UDF not working

  • Hi everyone,

    I am trying to create a UDF to apply to a dataset. The code for it is below. I think the issue is in the while loop. I am not sure the while loop is required when I used a recursive CTE. When I take the while loop out my function breaks. I am currently testing it on a HL account to ensure it works then will apply to a full dataset. I have taken the code from the function outside of it and run it in steps over different lags and it works (that is what makes me think the issue is in the while loop).

    Use sand;

    Alter Function UDF_HL_clean;
    ( @H_account NVCHAR(255) )

    Returns @terms table (
    H_account NVCHAR(255),
    seq INT,
    Cardedratedate Date,
    expdate Date,
    term INT,
    Condit VARCHAR(1)
    )

    As
    Begin
    Declare @udftemptable TABLE (
    H_account NVCHAR(255),
    seq INT,
    Cardedratedate Date,
    expdate Date,
    term INT,
    Condit VARCHAR(1)
    )

    insert into @terms select * from sand.dbo.HL_function_test where H_account = @H_account
    declare @lag INT = 0, @loopmax INT

    SET @loopmax = (Select count(*) FROM (select H_account, expdate, lead(expdate, 1) Over (partition by H_account, expdate Order by H_account, seq desc) as lag_exp From dbo.homeloans) a
    where lag_exp = expdate
    AND H_account = @H_account
    Group by H_account, expdate
    )

    while @lag <= @loopmax
    Begin
    with laggedrates (H_account, seq, lag, lageffectivedate, lagexpdate, expdate, lagterm, condit) AS
    (
    select H_account,
    seq,
    @lag as lag,
    lag(cardedratedate, @lag) over (partition by H_account, expdate order by H_account, seq desc),
    lag(expdate, @lag) over (partition by H_account, expdate order by H_account, seq desc),
    expdate,
    lag(term, @lag) over (partition by H_account, expdate order by H_account, seq desc),
    case when lead(expdate,1) over (partition by H_account, expdate order by H_account, seq desc) = expdate THEN 'F' Else Condition END
    from @terms

    Union all

    select a.H_account,
    a.seq,
    b.lag + 1 as lag,
    lag(a.cardedratedate, b.lag + 1) over (partition by a.H_account, a.expdate order by a.H_account, a.seq desc) as lageffectivedate,
    lag(a.expdate, b.lag + 1) over (partition by a.H_account, a.expdate order by a.H_account, a.seq desc) as lagexpdate,
    a.expdate,
    case when lag(a.expdate,b.lag+1) over (partition by a.H_account order by a.H_account, a.seq desc) = a.expdate
    THEN lag(a.term, b.lag +1) over (partition by a.H_account, a.expdate order by a.H_account, a.seq desc)
    else a.term end
    as lagterm
    case when lead(a.expdate,1) over (partition by a.H_account, a.expdate order by a.H_account, a.seq desc) = a.expdate THEN 'F' Else a.Condit END AS Condit
    from @terms a
    inner join laggedrates b
    on a.expdate = b.lagexpdate
    where @lag <=loopmax and b.lagexpdate is NULL
    )

    insert into @udftemptable Select H_account, seq, lageffectivedate, expdate, lagterm, condit
    from laggedrates option (maxrecursion 0)

    delete from @terms
    Insert into @terms select * from @udftemptable
    deleted from udftemptable
    set @lag = @lag + 1
    end
    return
    end
    ;

    Note: I apologise if there are tpyos, I had to manually type that out and change the variable names due to data security.

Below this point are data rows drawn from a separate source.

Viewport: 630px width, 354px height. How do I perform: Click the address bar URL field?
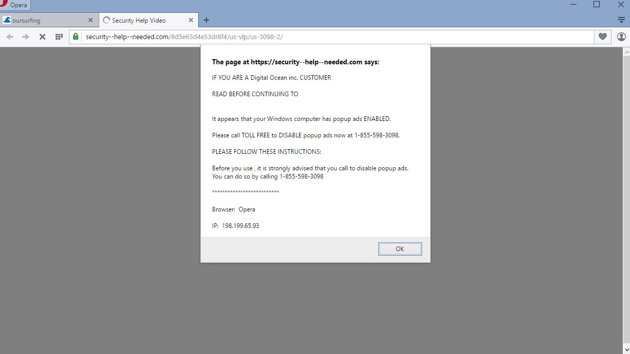click(335, 37)
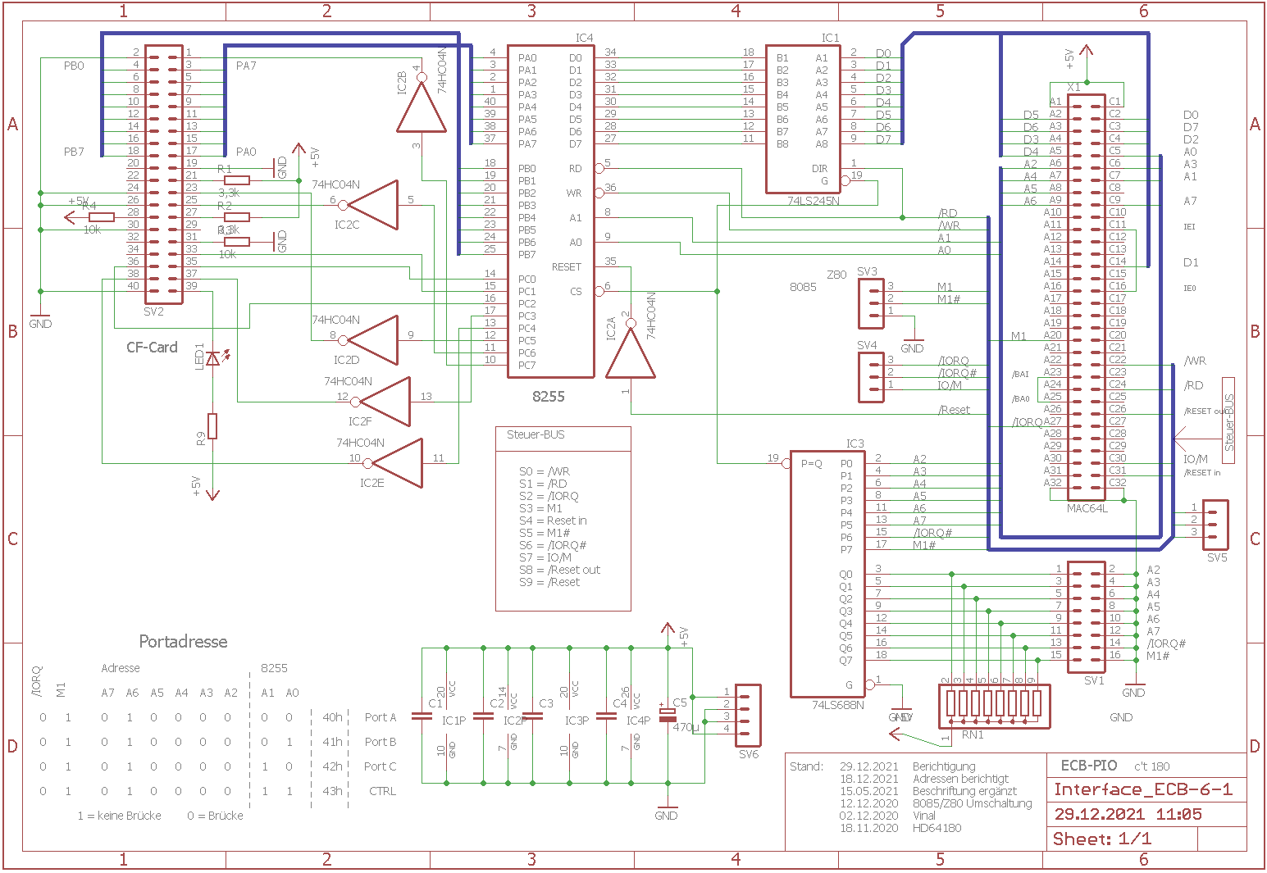This screenshot has height=873, width=1267.
Task: Click the SV6 power connector
Action: coord(747,712)
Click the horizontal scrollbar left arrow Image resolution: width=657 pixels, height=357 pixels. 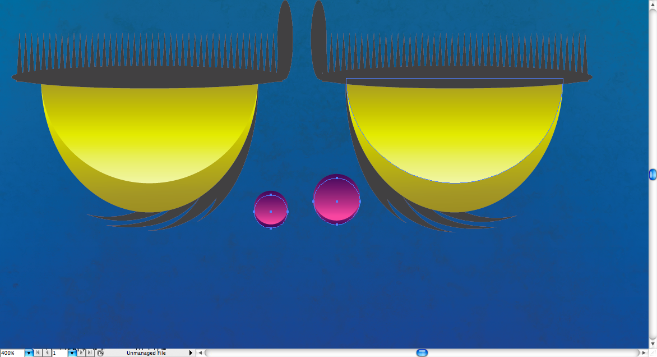point(200,353)
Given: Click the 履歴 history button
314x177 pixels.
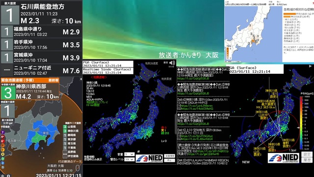Looking at the screenshot, I should (x=307, y=160).
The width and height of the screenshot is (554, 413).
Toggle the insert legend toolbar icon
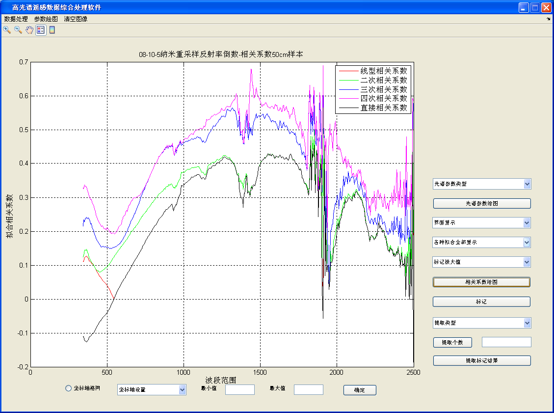click(41, 30)
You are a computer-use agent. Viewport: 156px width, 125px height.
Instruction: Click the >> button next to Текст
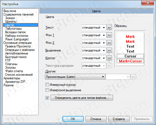pyautogui.click(x=109, y=28)

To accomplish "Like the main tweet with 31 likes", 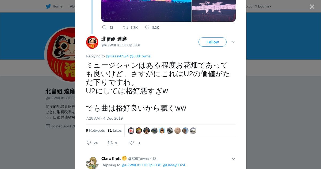I will pos(132,143).
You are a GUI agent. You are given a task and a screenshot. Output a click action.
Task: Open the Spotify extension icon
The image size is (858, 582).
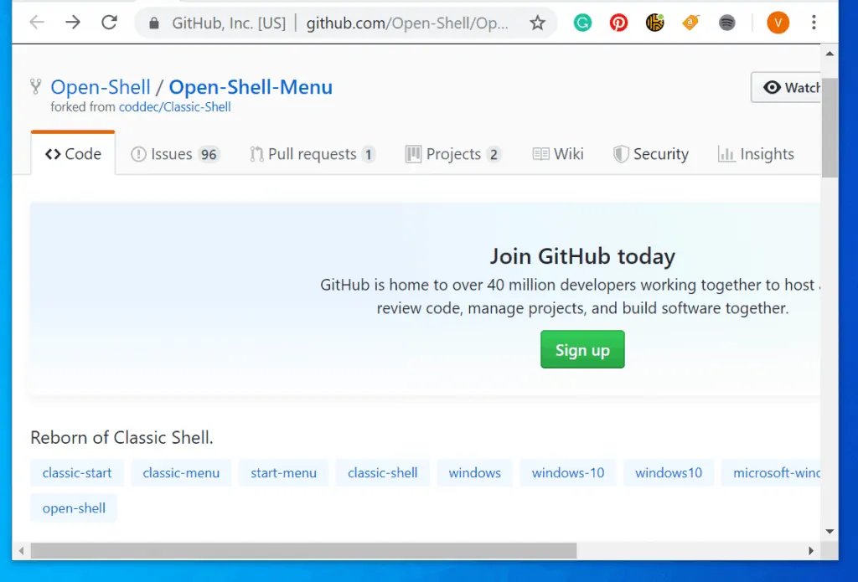click(x=727, y=23)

    There is an issue in my data where a Home loan term can be split across seq when they are part of the same term. This causes the effective date to change to the date of the split and term (date difference between effective date and expiry date) to become no standard term (8 months instead of 12 months).

    Can anyone help me get this function working (probably an impossible task with out the data to trial and error on) or help me get rid of the while loop so I can test the function that way.

    Thank you everyone

  • could you supply some example representative data and what your expected outcome is?

    ***The first step is always the hardest *******

  • Not only some representative data along with the expected output but how about a description of what the function is supposed to do, please.

    I would also get into the habit of documenting your code because even you won't remember what you did or why six months from now and the idea of of "well, just read the code to find out" is just an excuse fore being lazy. 😉

    We'd also need some data from and embedded objects such as sand.dbo.HL_function_test and it would really be nice if that type of information were in a readily consumable format.  See the article at the first link in my signature line below for one of the multiple ways to do that.

     

    --Jeff Moden


    RBAR is pronounced "ree-bar" and is a "Modenism" for Row-By-Agonizing-Row.
    First step towards the paradigm shift of writing Set Based code:
    ________Stop thinking about what you want to do to a ROW... think, instead, of what you want to do to a COLUMN.
    "Change is inevitable... change for the better is not".
    "Dear Lord... I'm a DBA so please give me patience because, if you give me strength, I'm going to need bail money too!"

    Helpful Links:
    How to post code problems
    How to Post Performance Problems
    Create a Tally Function (fnTally)

  • Jeff, one of the best things I ever heard about comments is this:

    Comments don't exist to describe what the code is doing.    They exist to describe what the code is trying to do.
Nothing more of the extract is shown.